A statement often attributed to George Washington holds that government is like fire, “a dangerous servant and a fearful master.” Law is the fireplace. Rulers, as much as or even more than subjects, must themselves be ruled by law if liberty is to survive. Mankind is not disposed, our Declaration told the world, to break laws and defy kings for light and transient causes. But More, in common parlance, lost his head to save his soul, because he could not obey an unjust law that put a secular ruler above God’s law and set him over God’s church. All power, temporal and spiritual, had been placed in the hands of a mortal monarch. Such consolidation of power, Madison wrote on the American continent more than 200 years later, is the very definition of tyranny.
The Iron Rule of Law
Yet More was not what we might call today a “card-carrying member” of anybody’s civil liberties union. He lived, as the Common Man in the play tells us, in “an age less fastidious than our own. Imprisonment without trial, and even examination under torture were common.” Sir Thomas insisted he never resorted to physical torments in his own examination of prisoners, but due process in Renaissance times was emphatically pre-Miranda. In composing his own epitaph, More described himself as “relentless towards thieves murderers and heretics.” He prosecuted heretics, who were regarded as a threat to the peace and safety of the kingdom, as well as to the Catholic Church and the souls of the faithful. Their books were banned and they were forbidden by law to publicly preach their doctrines. Those who persisted after warnings might leave the world in a blaze of infamy. Six heretics were burned at the stake during More’s 31 months as Lord Chancellor. Of one who was reported to have recanted before the flames reached his body, More declared that God “of his endless mercy brought his body to death” but in the process saved the condemned man’s soul.
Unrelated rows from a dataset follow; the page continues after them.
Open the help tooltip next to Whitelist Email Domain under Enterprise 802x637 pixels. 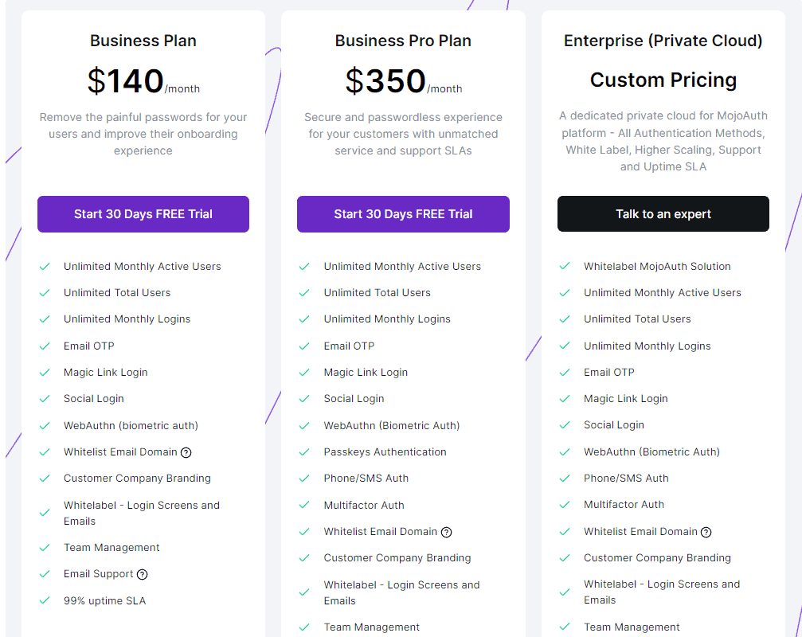pos(707,532)
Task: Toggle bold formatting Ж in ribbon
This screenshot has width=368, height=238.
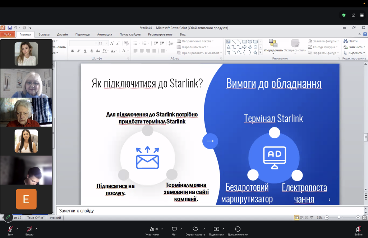Action: click(x=72, y=51)
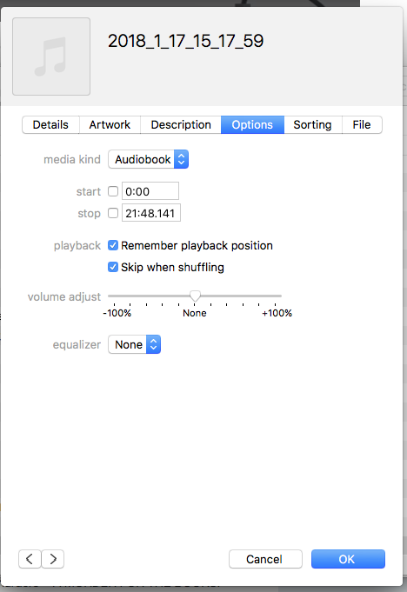
Task: Confirm changes with the OK button
Action: (x=348, y=559)
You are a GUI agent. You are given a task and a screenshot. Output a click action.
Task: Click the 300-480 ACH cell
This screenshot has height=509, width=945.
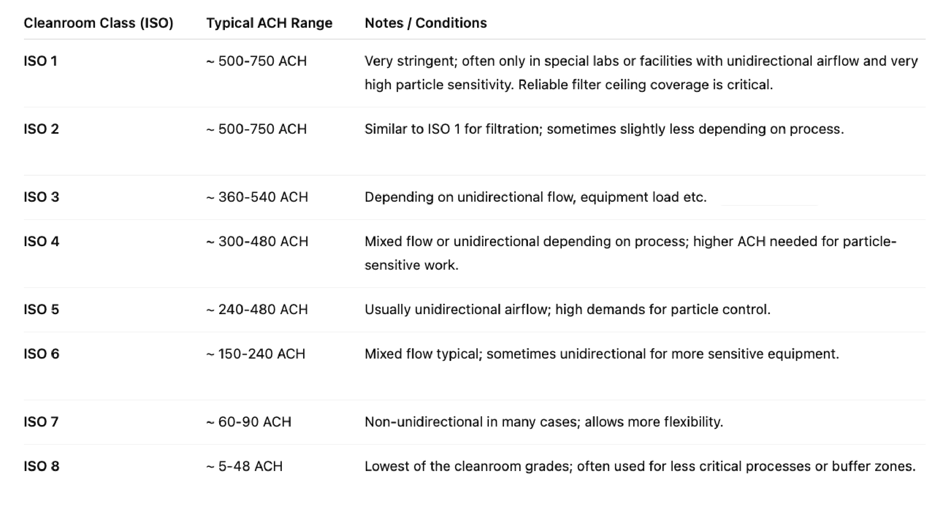click(x=257, y=242)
“He approved of burning, therefore,” biographer Peter Ackroyd wrote, “and in that respect was no different from most of his contemporaries.” Yet in other and seemingly contradictory ways he turned out to be quite different from the men of his time and station in life. “He epitomized, in modern terms, the apparatus of the state using its power to crush those attempting to subvert it,” Ackroyd wrote. Yet at the end of his life, he was a man standing alone against the power of the state, refusing to betray not only his own conscience but the church that had borne and nurtured the faith of Europe and was, he believed, the visible body of Christ on Earth.
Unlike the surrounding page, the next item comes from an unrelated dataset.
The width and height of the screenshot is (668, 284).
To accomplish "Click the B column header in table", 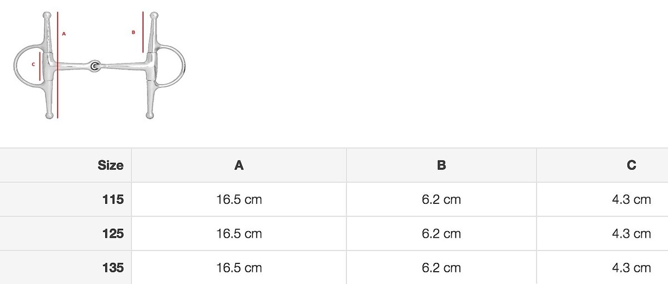I will [x=441, y=165].
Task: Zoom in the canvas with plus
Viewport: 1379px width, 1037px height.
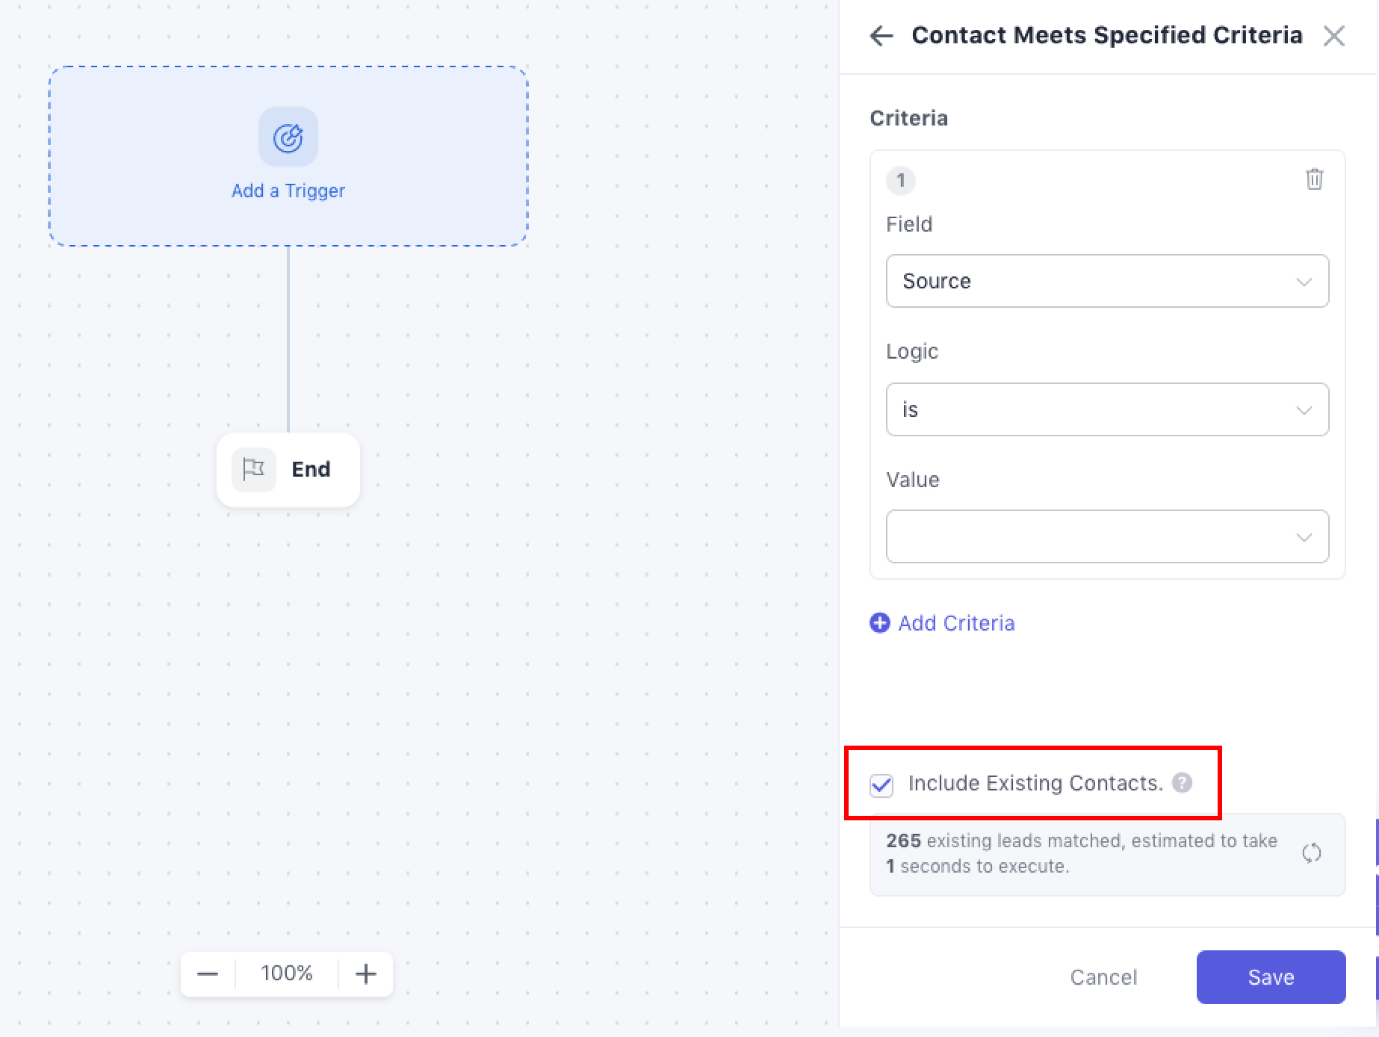Action: [366, 973]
Born in London, the son of a judge on the King’s Bench, Thomas More became early in life a scholar and writer of renown, best known for his book Utopia, a dialogue that contrasts the fractious, warring Europe of More’s day with a fictional, peaceful island governed wholly by reason. While the vision might suggest More held to an idealized humanistic view of society, the title he gave it suggests his own sense of the likelihood of such a society ever taking root in sinful humanity. The word he coined from the Greek language literally means “nowhere.” His other writings included his History of Richard III, a source Shakespeare drew upon for his play about the same monarch.
At a time when England and all of Europe were Catholic, More was an exceptionally devout one, given to much prayer and fasting and the wearing of a hair shirt under his vestments to remind him of his sins. For many years, he struggled to find his vocation, being torn between the secular world and religious life. Following his father’s wishes, he undertook the study of law, while at the same time living among Carthusian monks and studying devoutly the writings of Saint Augustine and other fathers of the Catholic Church. The combination of legal studies and religious devotions shaped his view of the role of law in the social order. For More, wrote Joseph Clayton, one of his many biographers, “All human laws had but one end, the fulfillment among men of the laws of the Most High. All legal argument must be directed to one end: to establish the truth.”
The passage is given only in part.